The lines running from the one that contains "Click the Вертикально flip button" to the end of the records below are what to reproduce, exactly and without pictures.

+++ Stored data +++

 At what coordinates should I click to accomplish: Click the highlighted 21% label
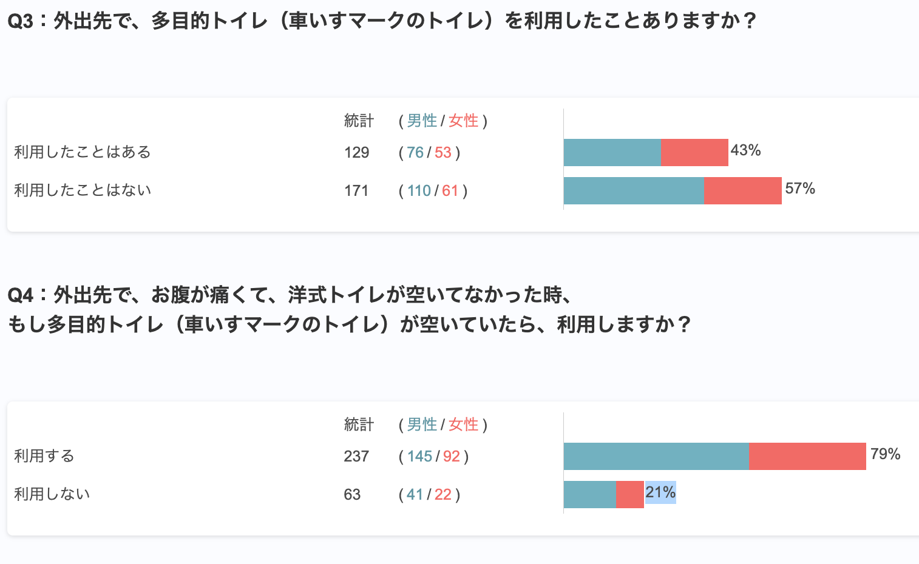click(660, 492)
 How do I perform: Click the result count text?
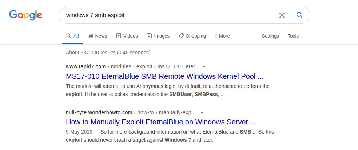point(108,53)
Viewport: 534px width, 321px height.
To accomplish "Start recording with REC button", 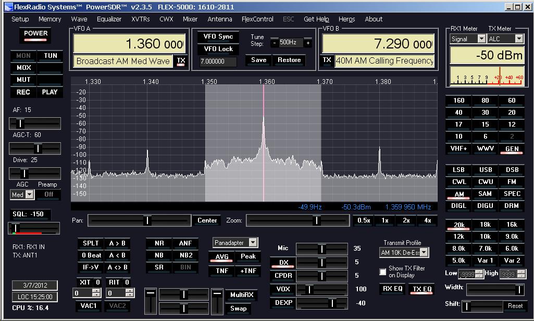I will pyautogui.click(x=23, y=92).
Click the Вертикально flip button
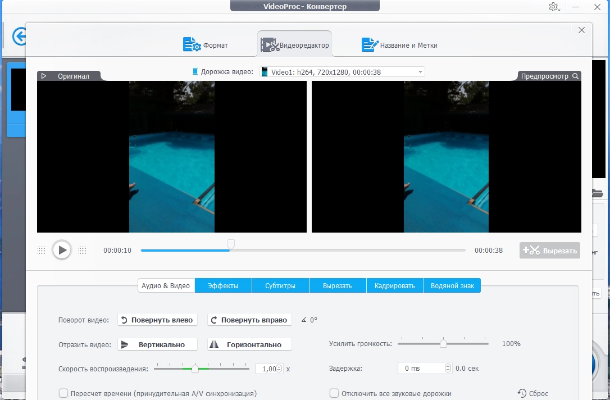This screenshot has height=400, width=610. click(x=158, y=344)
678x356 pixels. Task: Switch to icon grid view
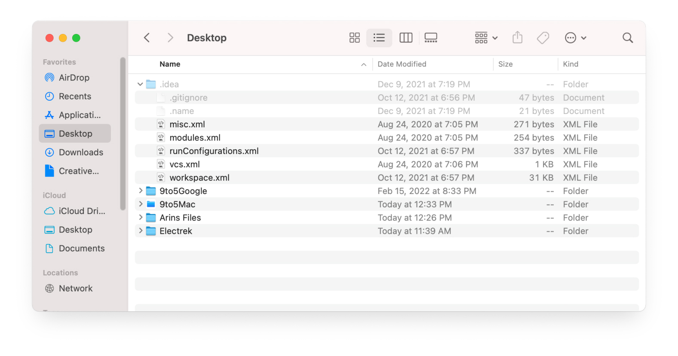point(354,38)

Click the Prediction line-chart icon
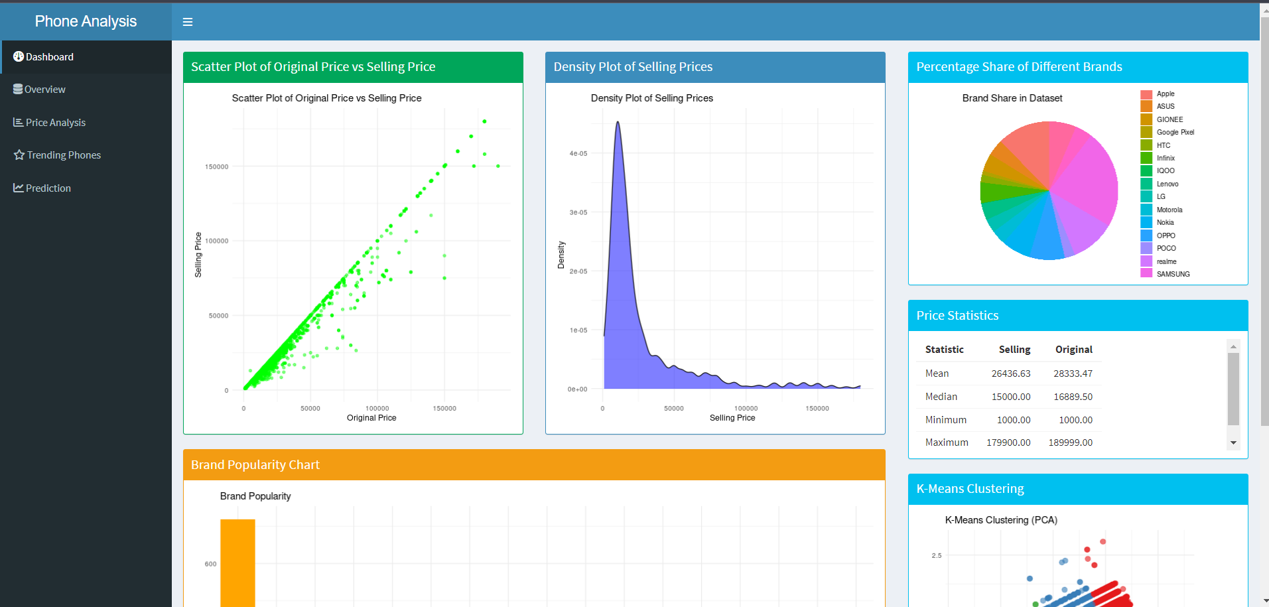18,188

+++

Response to the task:
Click the Вертикально flip button
This screenshot has height=400, width=610. click(x=158, y=344)
678x356 pixels. Task: Switch to icon grid view
point(354,38)

Click the Prediction line-chart icon
18,188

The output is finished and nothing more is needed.